**Source material:**
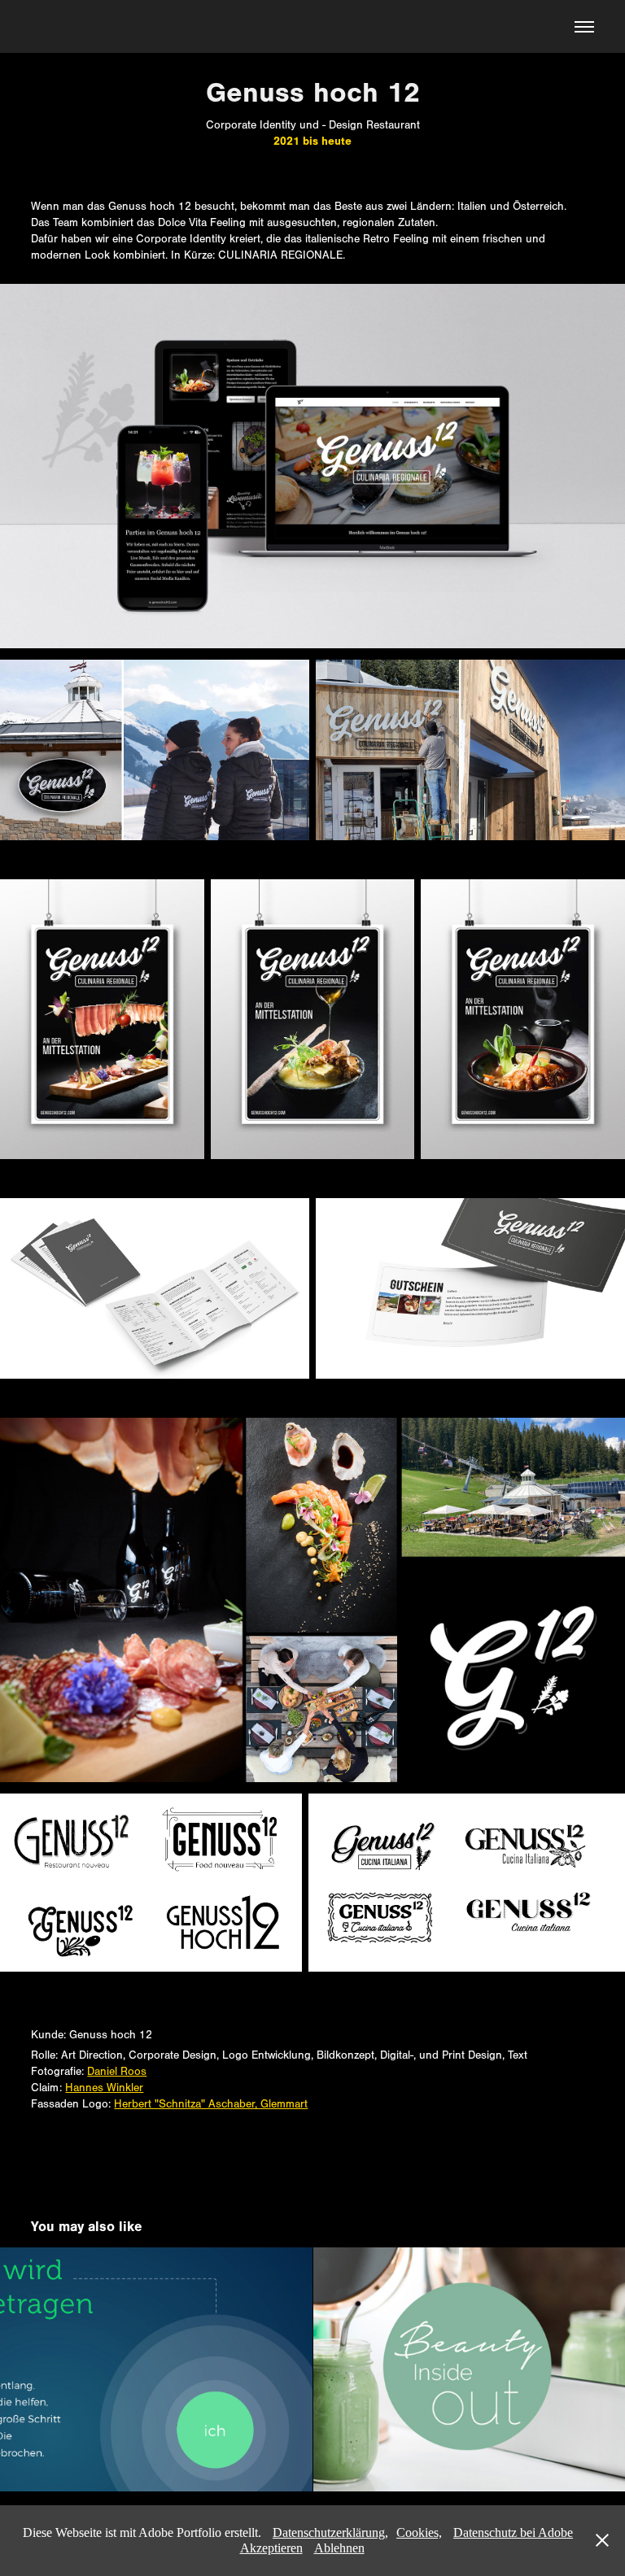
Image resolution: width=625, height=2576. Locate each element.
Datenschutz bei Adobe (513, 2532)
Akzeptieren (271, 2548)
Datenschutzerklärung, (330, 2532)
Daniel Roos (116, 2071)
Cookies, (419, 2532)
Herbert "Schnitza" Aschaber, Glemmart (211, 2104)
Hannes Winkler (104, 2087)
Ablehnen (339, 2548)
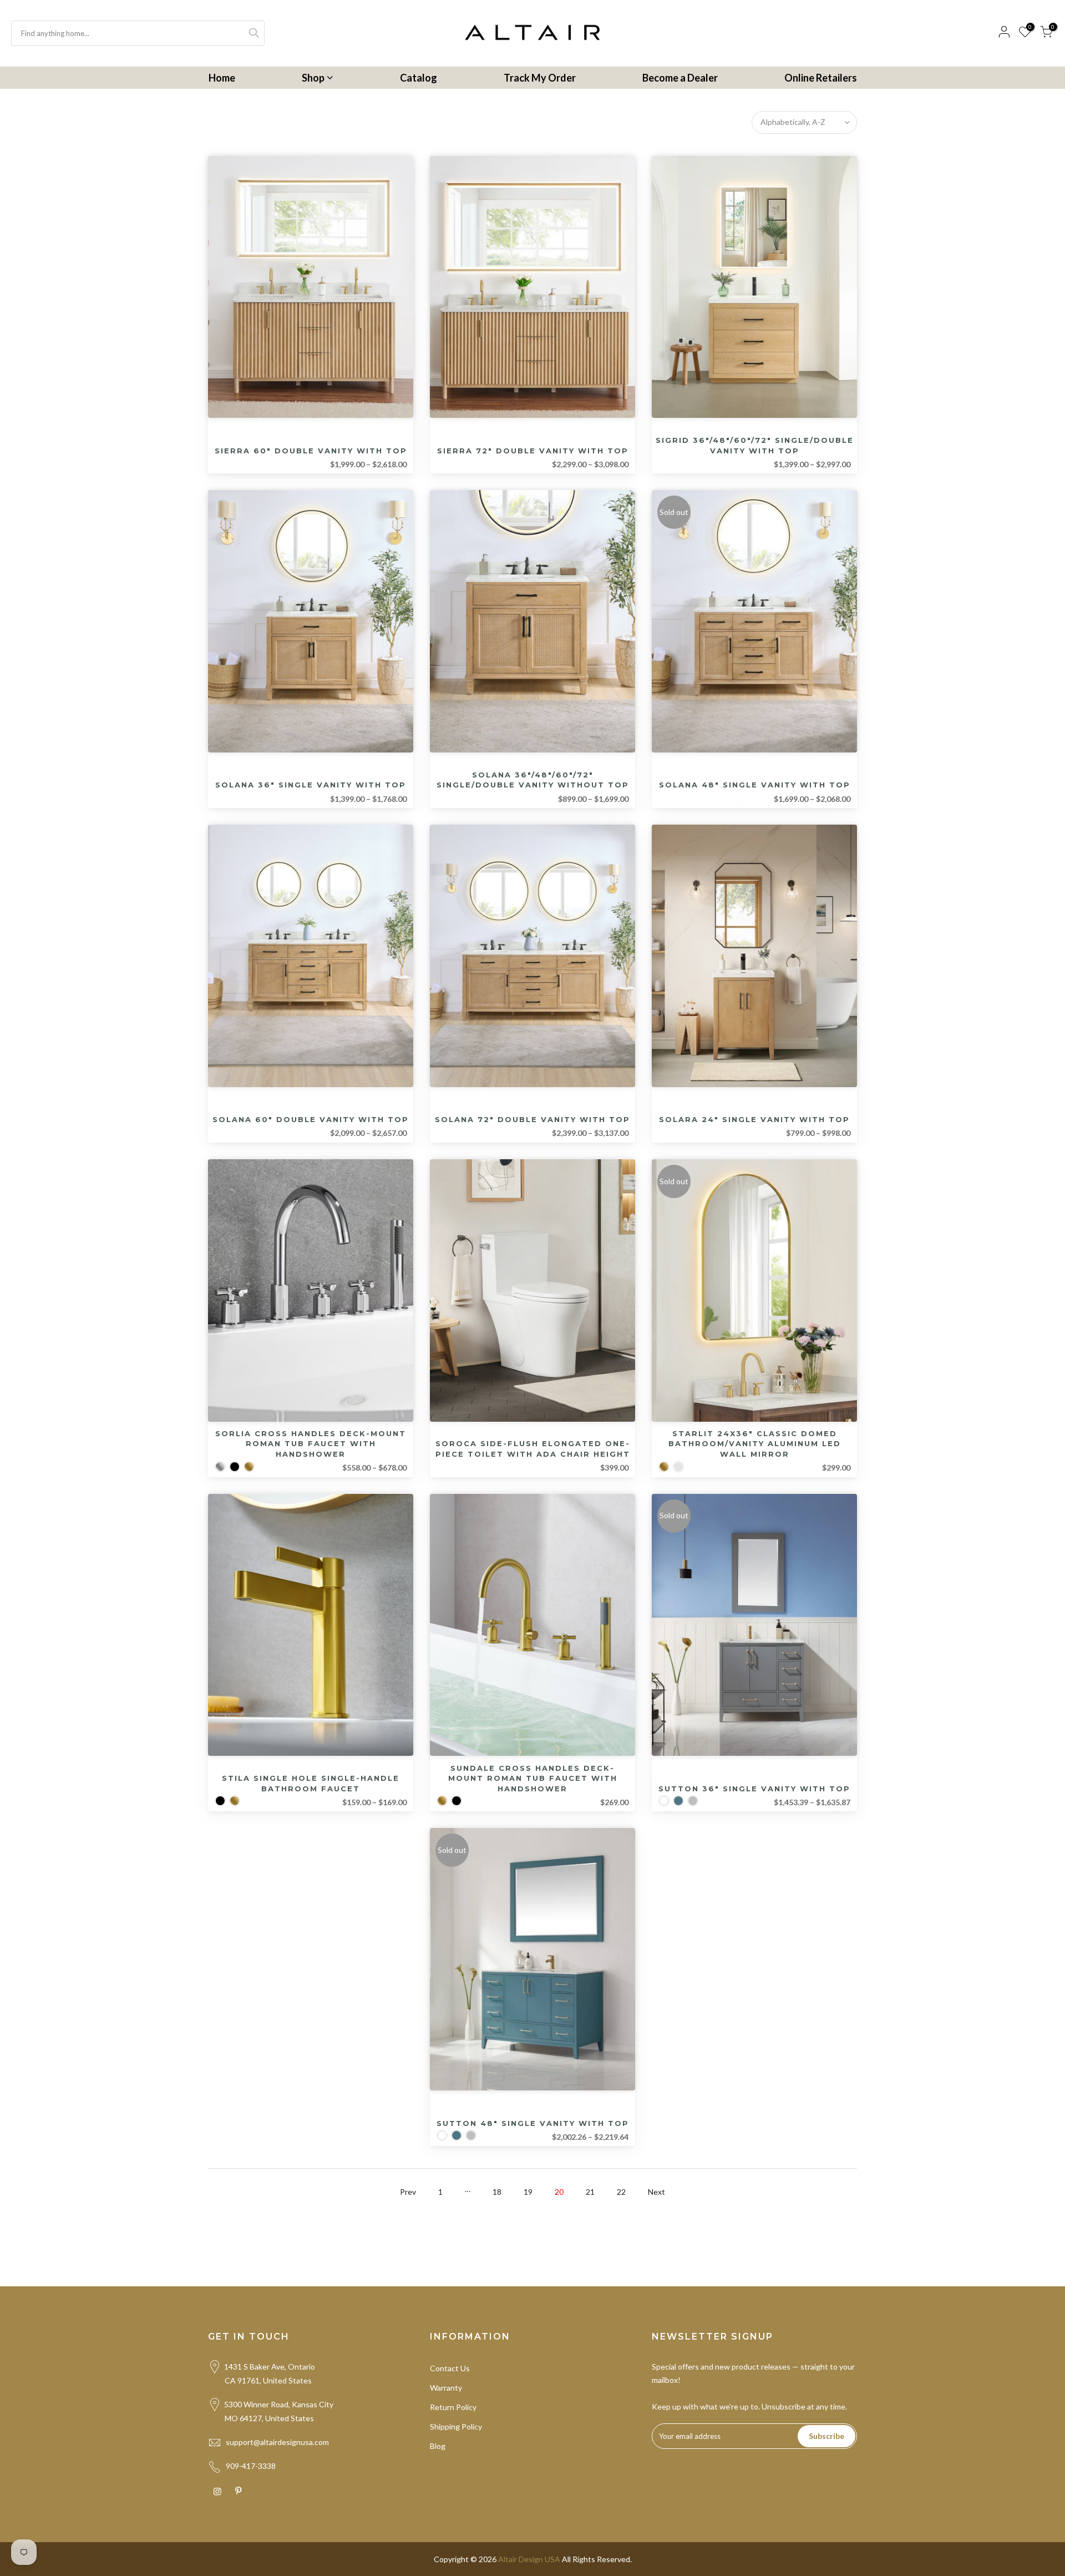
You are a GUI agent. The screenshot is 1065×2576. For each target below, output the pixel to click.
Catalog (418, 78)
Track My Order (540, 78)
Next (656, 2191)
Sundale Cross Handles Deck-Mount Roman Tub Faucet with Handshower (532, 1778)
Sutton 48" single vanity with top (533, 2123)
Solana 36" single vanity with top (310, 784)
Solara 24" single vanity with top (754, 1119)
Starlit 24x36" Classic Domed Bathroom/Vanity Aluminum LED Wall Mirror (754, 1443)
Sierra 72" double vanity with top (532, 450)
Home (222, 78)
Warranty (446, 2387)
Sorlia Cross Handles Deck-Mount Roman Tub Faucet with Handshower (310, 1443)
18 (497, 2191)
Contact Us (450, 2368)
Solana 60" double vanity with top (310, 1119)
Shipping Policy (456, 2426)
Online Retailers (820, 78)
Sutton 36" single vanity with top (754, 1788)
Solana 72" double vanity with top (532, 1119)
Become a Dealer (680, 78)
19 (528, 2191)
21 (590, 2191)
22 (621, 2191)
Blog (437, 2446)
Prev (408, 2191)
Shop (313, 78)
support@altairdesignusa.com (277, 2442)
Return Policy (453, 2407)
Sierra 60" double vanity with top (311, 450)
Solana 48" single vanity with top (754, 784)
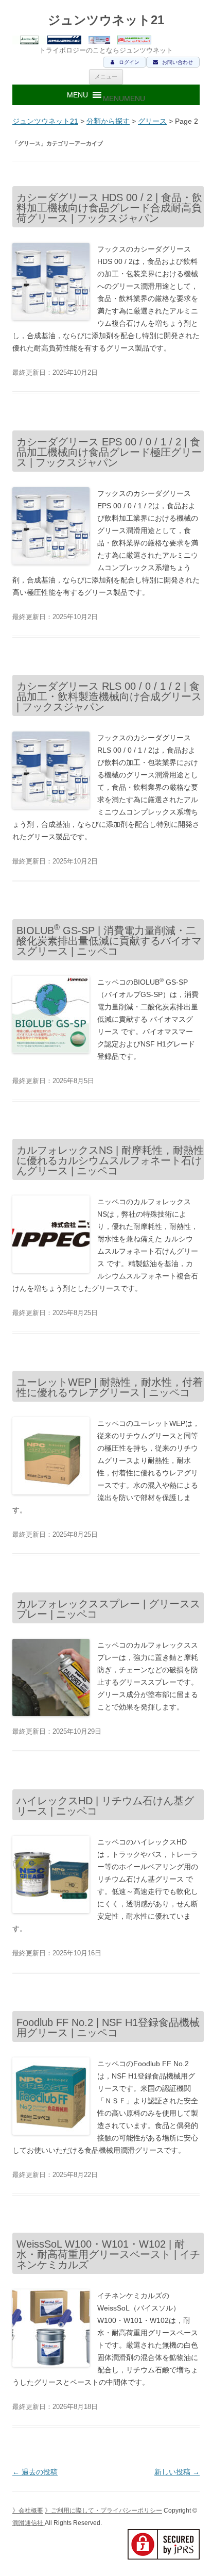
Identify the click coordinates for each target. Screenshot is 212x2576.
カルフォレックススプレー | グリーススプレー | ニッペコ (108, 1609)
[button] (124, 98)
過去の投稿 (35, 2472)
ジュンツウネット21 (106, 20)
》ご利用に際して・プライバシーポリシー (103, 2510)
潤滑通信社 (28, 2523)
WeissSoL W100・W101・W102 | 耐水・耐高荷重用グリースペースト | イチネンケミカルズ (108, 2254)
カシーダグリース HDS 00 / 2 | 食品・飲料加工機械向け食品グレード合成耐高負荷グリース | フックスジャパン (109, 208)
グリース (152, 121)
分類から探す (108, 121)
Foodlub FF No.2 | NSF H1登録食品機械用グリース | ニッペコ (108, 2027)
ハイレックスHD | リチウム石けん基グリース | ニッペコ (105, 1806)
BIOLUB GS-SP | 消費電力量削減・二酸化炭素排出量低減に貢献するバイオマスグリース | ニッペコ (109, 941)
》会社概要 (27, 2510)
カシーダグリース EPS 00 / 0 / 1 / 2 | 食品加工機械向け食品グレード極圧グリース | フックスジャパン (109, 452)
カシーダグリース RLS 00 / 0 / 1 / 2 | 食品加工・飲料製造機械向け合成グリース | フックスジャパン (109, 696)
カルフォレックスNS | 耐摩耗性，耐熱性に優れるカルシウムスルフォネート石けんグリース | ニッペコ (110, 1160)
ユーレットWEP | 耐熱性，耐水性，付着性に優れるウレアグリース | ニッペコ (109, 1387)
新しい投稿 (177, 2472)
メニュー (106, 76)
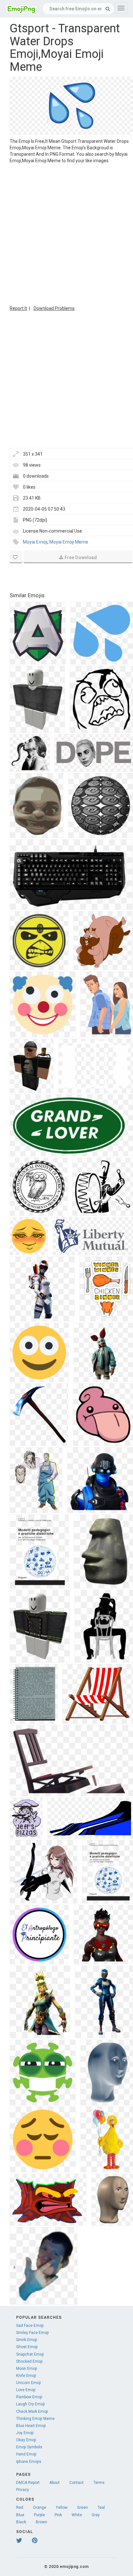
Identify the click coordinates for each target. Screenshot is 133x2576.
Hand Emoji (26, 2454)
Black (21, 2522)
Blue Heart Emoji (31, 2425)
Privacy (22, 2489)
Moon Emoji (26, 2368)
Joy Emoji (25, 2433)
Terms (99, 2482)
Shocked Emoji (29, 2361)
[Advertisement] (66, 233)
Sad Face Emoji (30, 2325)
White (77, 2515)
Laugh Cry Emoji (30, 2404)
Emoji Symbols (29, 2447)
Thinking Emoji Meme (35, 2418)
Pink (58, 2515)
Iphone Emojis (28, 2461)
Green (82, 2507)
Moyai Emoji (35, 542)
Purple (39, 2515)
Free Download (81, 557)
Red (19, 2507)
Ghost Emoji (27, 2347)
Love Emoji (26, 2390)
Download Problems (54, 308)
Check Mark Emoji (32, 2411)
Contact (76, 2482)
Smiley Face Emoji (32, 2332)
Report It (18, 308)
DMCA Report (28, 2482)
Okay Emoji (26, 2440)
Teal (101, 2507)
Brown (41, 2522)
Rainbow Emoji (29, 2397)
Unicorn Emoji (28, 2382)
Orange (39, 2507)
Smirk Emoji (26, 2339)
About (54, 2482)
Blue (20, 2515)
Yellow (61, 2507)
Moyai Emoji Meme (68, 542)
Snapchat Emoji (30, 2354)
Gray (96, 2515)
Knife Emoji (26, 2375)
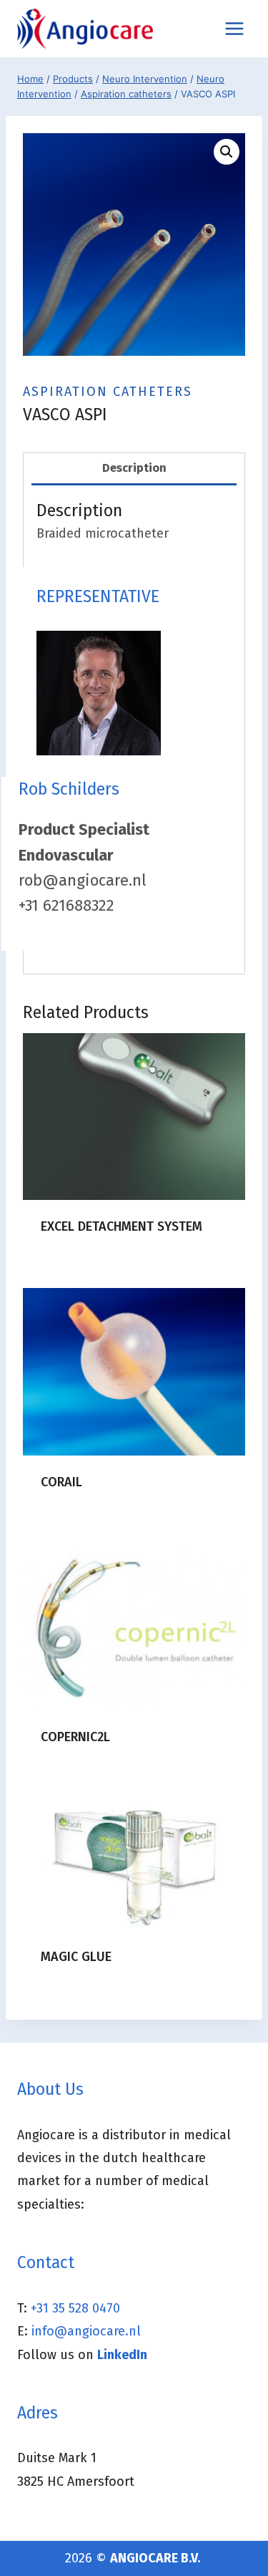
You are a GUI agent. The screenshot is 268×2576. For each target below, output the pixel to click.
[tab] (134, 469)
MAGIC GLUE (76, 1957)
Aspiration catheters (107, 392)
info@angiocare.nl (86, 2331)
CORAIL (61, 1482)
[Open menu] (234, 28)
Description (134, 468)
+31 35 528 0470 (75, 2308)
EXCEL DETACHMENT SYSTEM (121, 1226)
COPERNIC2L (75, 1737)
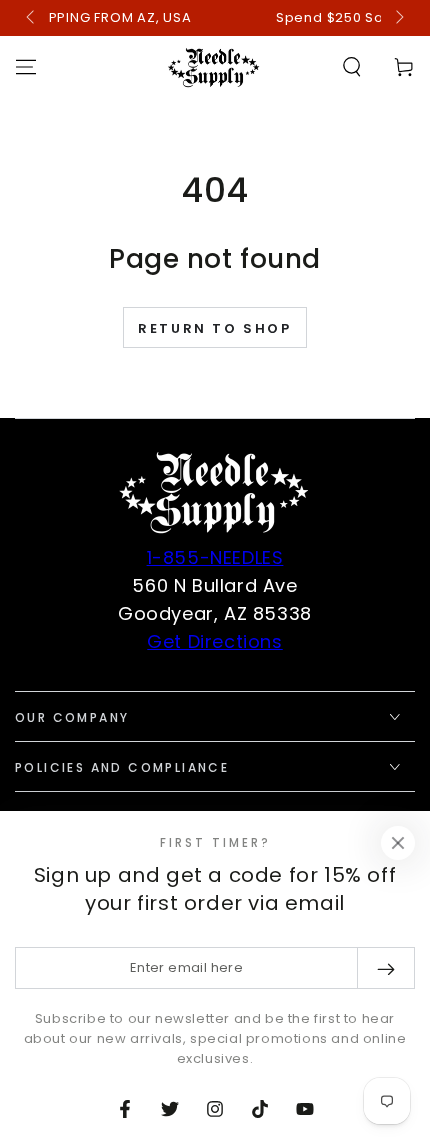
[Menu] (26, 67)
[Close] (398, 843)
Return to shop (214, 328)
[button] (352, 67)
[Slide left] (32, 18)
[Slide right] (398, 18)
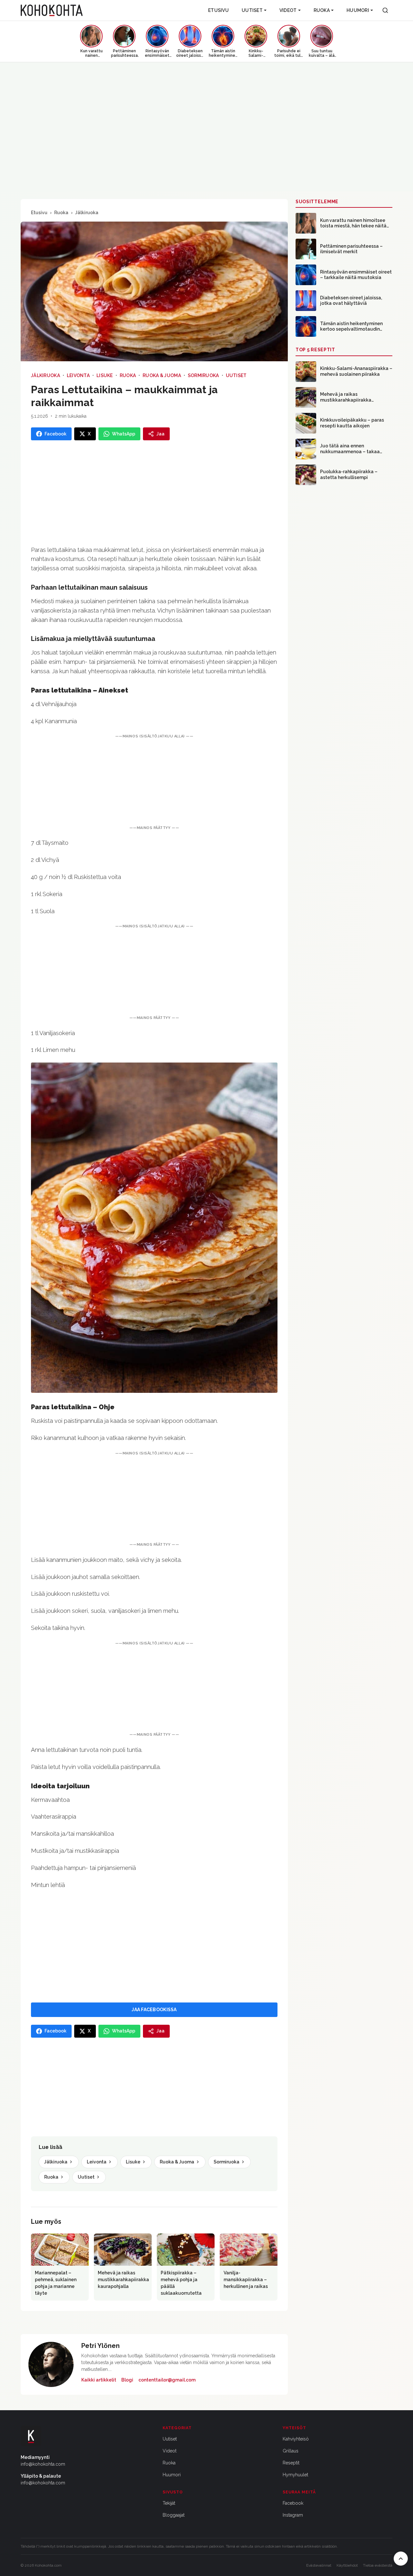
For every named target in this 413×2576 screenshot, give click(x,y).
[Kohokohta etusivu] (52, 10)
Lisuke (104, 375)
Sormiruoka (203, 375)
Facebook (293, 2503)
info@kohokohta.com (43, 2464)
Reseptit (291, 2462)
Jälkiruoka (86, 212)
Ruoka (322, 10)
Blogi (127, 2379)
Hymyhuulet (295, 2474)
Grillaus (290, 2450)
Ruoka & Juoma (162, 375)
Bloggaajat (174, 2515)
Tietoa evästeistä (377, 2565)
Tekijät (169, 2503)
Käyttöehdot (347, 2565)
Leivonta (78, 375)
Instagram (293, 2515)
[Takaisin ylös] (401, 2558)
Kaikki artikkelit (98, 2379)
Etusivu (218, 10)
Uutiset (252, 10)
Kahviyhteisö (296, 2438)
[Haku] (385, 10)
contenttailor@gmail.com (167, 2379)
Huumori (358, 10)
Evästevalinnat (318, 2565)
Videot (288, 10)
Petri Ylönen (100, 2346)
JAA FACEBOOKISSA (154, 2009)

**Task item:**
Only the lines from the one that contains "Grillaus (290, 2450)" to the end of the data should be output, exactly as they appear.

**Result:**
Grillaus (290, 2450)
Ruoka & Juoma (162, 375)
Bloggaajat (174, 2515)
Tietoa evästeistä (377, 2565)
Tekijät (169, 2503)
Käyttöehdot (347, 2565)
Leivonta (78, 375)
Instagram (293, 2515)
[Takaisin ylös] (401, 2558)
Kaikki artikkelit (98, 2379)
Etusivu (218, 10)
Uutiset (252, 10)
Kahviyhteisö (296, 2438)
[Haku] (385, 10)
contenttailor@gmail.com (167, 2379)
Huumori (358, 10)
Evästevalinnat (318, 2565)
Videot (288, 10)
Petri Ylönen (100, 2346)
JAA FACEBOOKISSA (154, 2009)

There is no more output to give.